_Pixel coordinate grounding data_
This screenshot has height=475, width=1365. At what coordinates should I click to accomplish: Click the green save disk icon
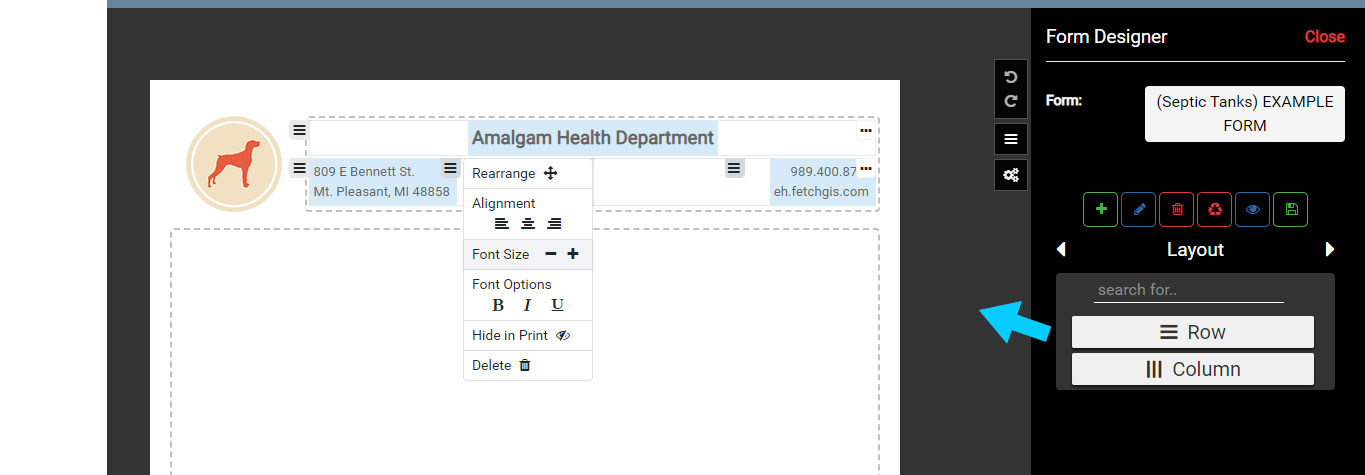(1291, 209)
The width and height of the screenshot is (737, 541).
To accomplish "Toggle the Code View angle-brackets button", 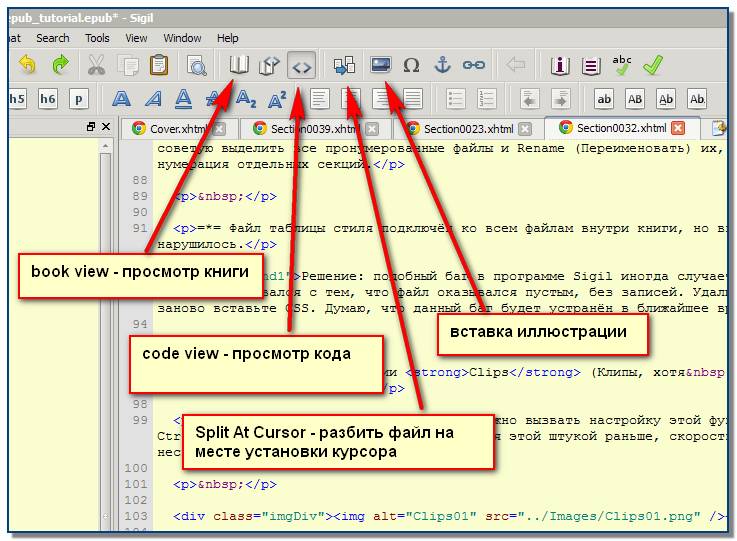I will (x=301, y=65).
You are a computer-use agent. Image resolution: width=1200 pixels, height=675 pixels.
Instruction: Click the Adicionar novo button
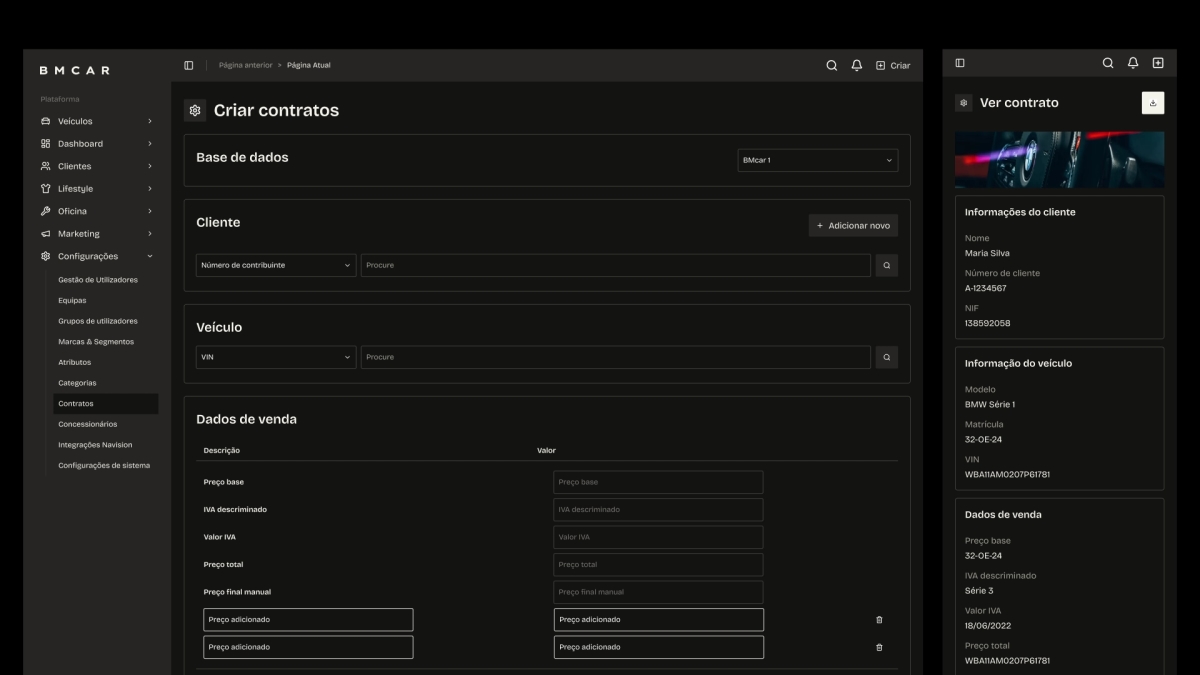click(x=853, y=226)
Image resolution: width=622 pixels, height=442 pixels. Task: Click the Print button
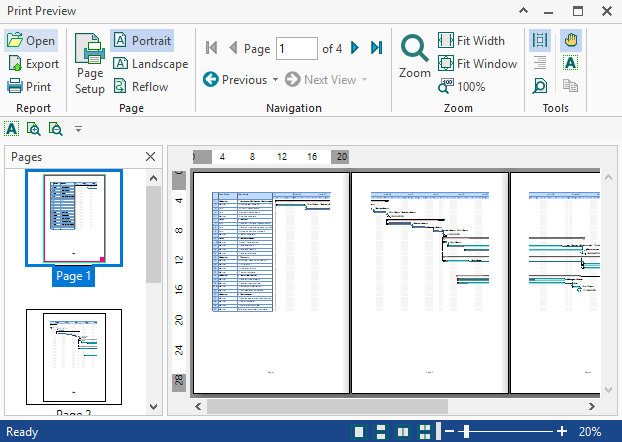30,87
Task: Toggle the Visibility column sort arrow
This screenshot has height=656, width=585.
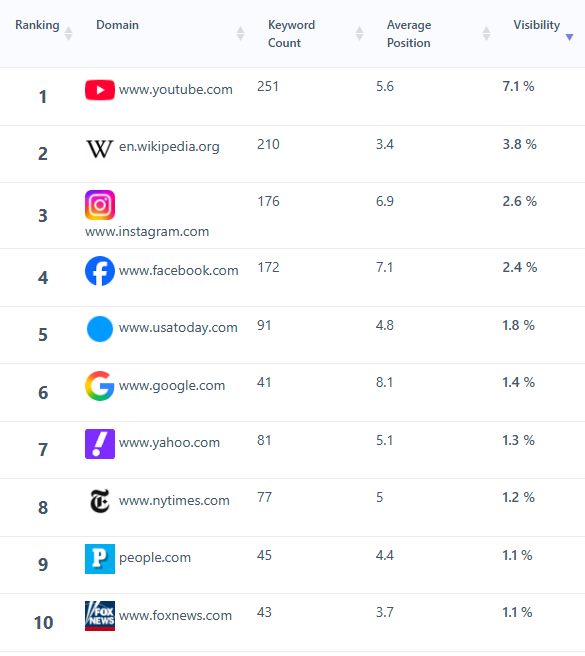Action: coord(569,37)
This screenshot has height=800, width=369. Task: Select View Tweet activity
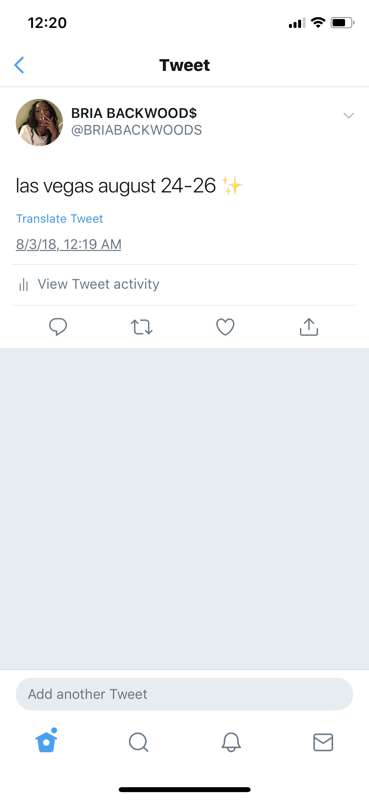[99, 284]

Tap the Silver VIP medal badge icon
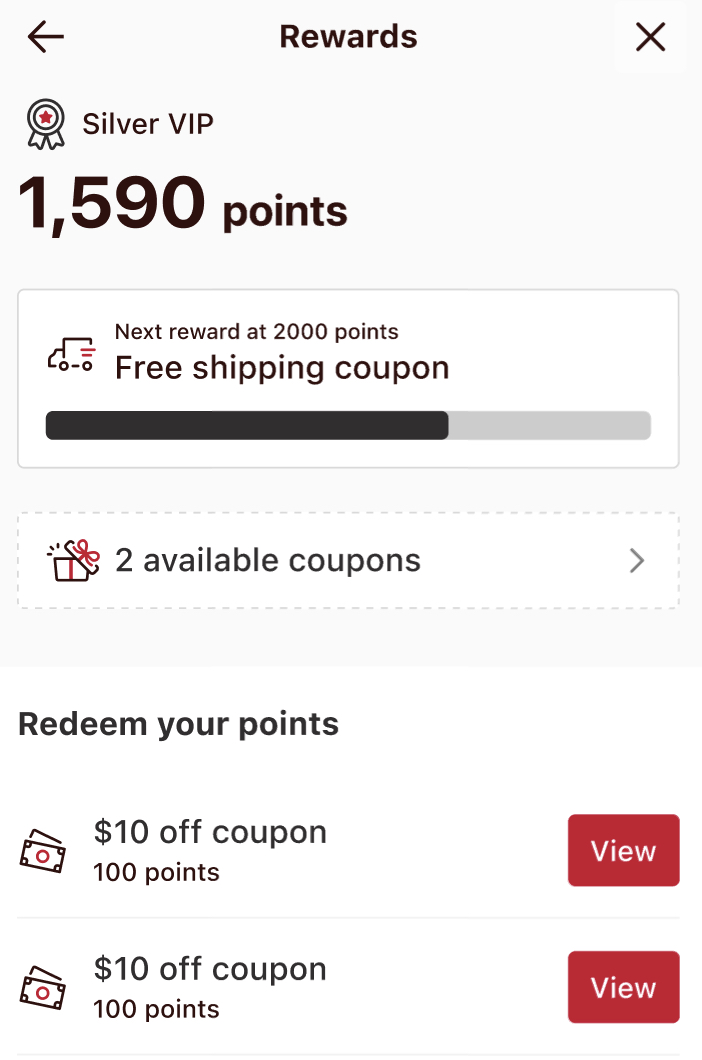tap(46, 124)
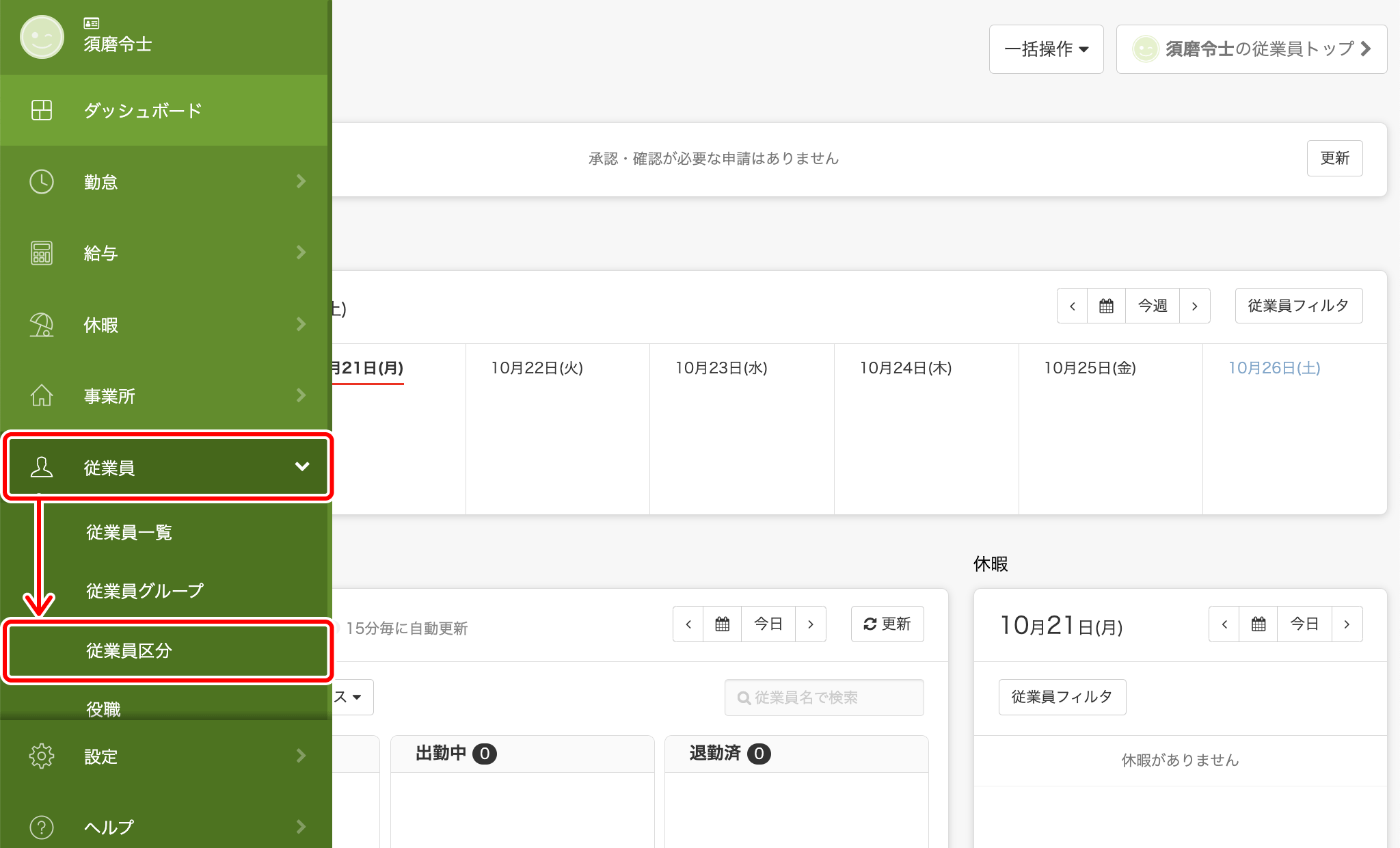Go to next week in schedule
This screenshot has height=848, width=1400.
[1195, 306]
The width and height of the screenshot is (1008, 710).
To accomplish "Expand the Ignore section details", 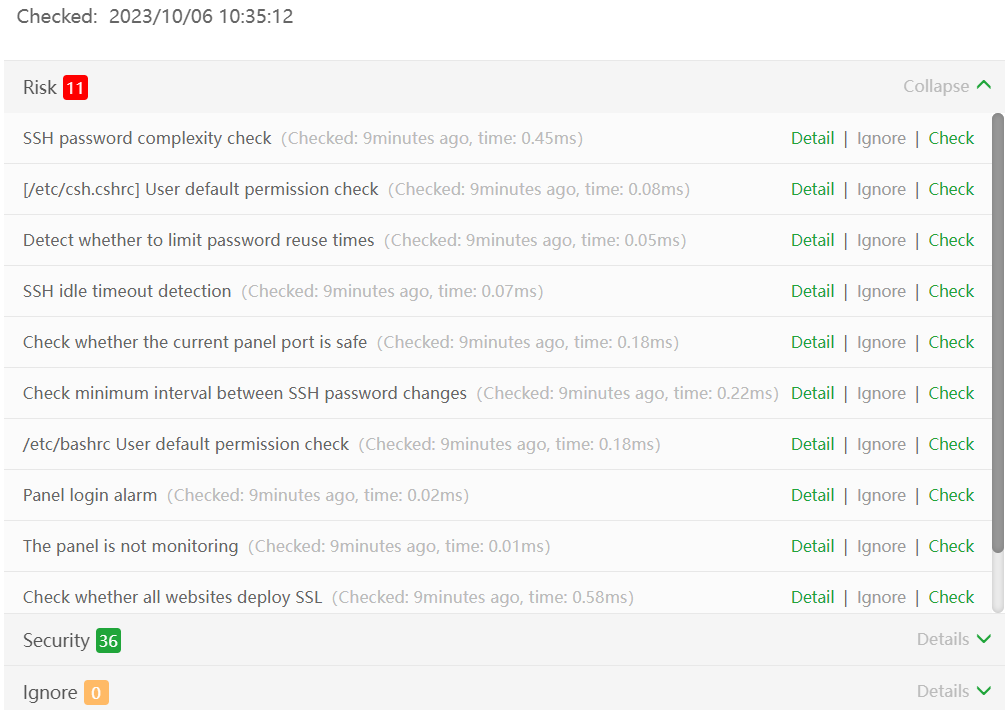I will click(953, 691).
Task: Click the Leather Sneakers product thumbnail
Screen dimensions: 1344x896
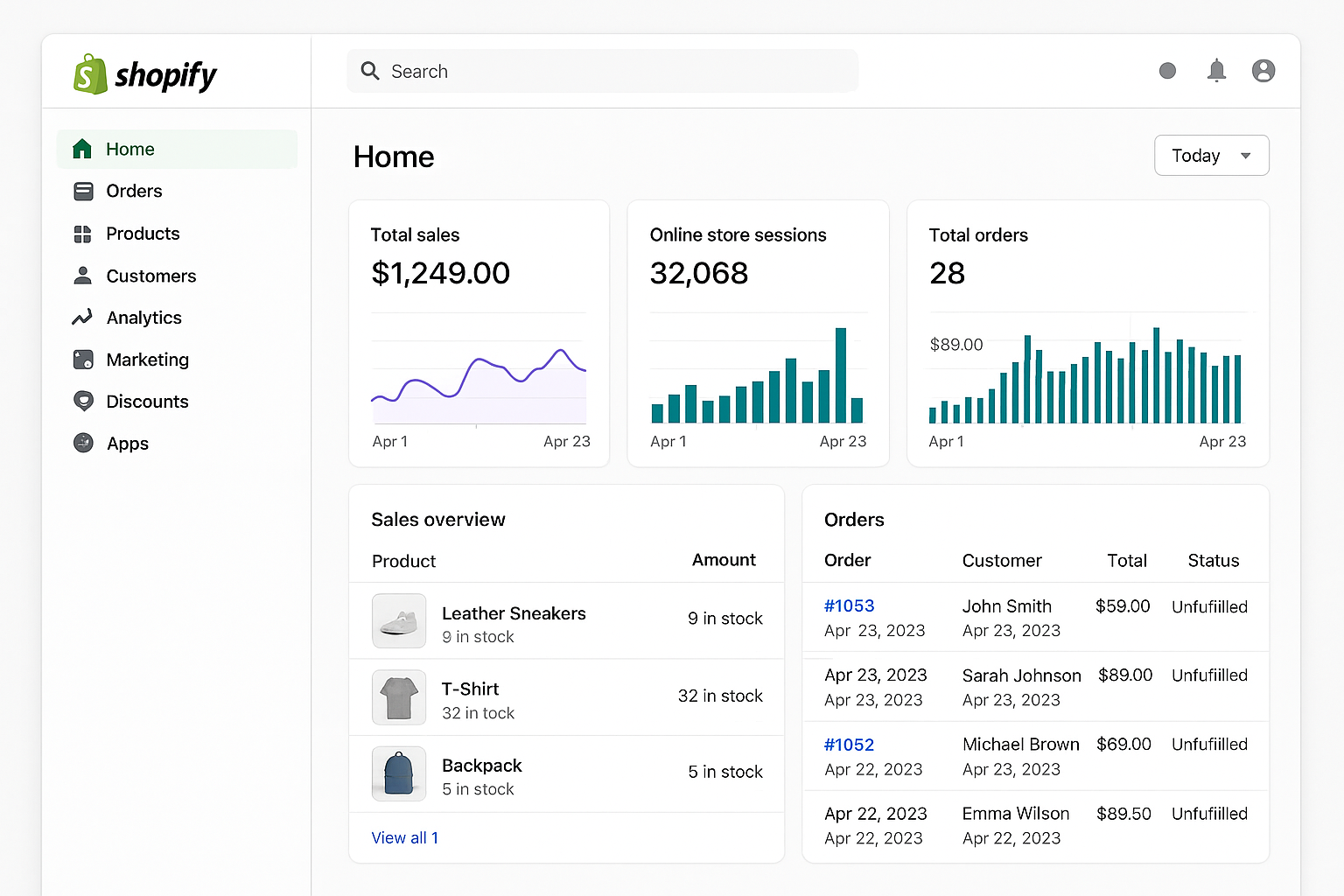Action: coord(399,621)
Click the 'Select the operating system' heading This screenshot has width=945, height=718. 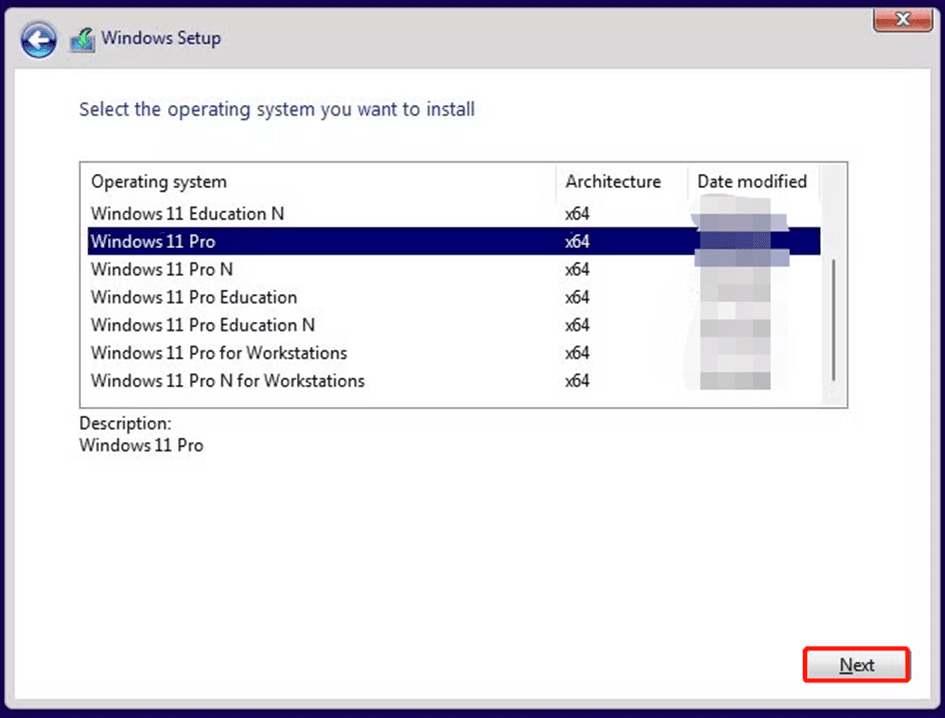click(x=277, y=109)
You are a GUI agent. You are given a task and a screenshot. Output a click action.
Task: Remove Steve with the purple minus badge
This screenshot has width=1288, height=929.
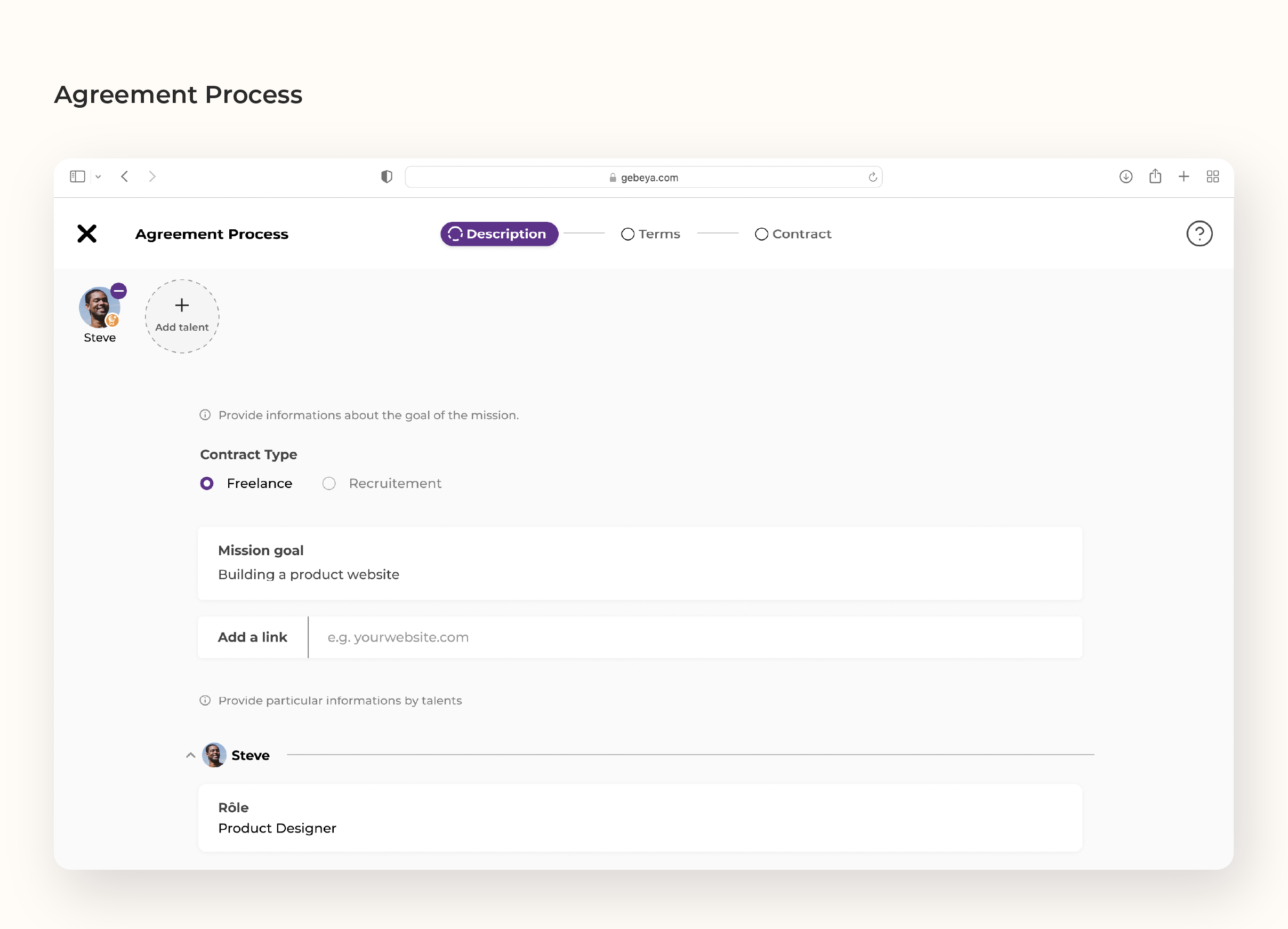coord(119,291)
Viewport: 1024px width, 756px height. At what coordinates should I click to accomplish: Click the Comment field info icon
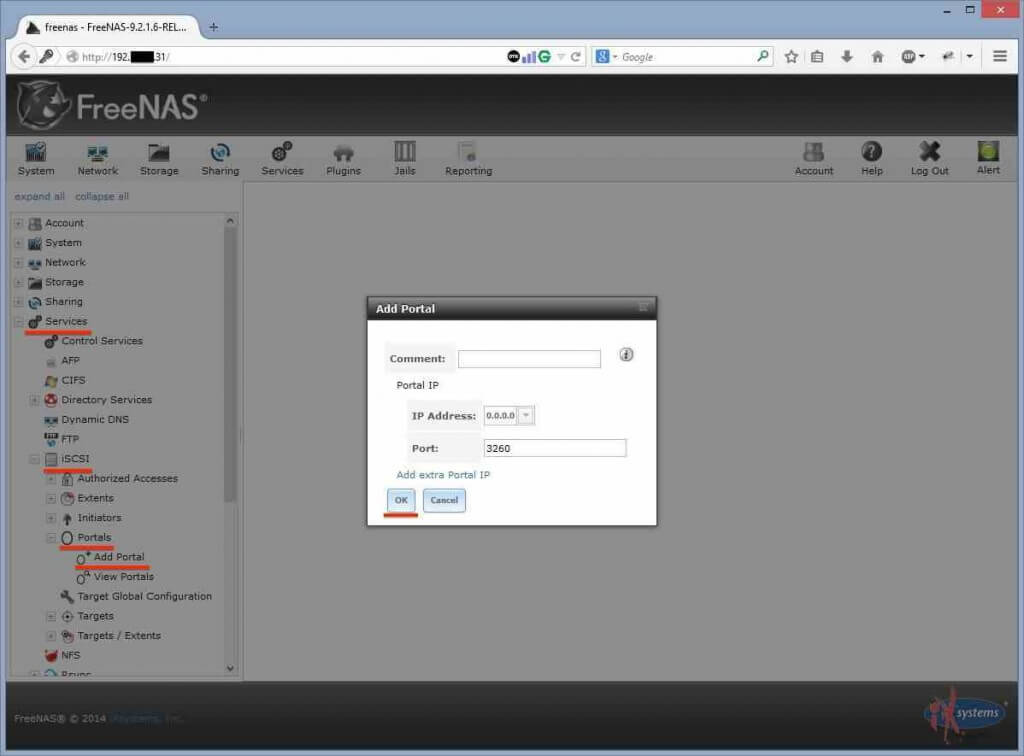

_YOUR OBJECTIVE_
The exercise is to copy out every line above that has the word "agent" in it.

_TASK SOLUTION_
You are a computer-use agent. Image resolution: width=1200 pixels, height=675 pixels.
You are a GUI agent. You are given a task and a screenshot. Output a click action.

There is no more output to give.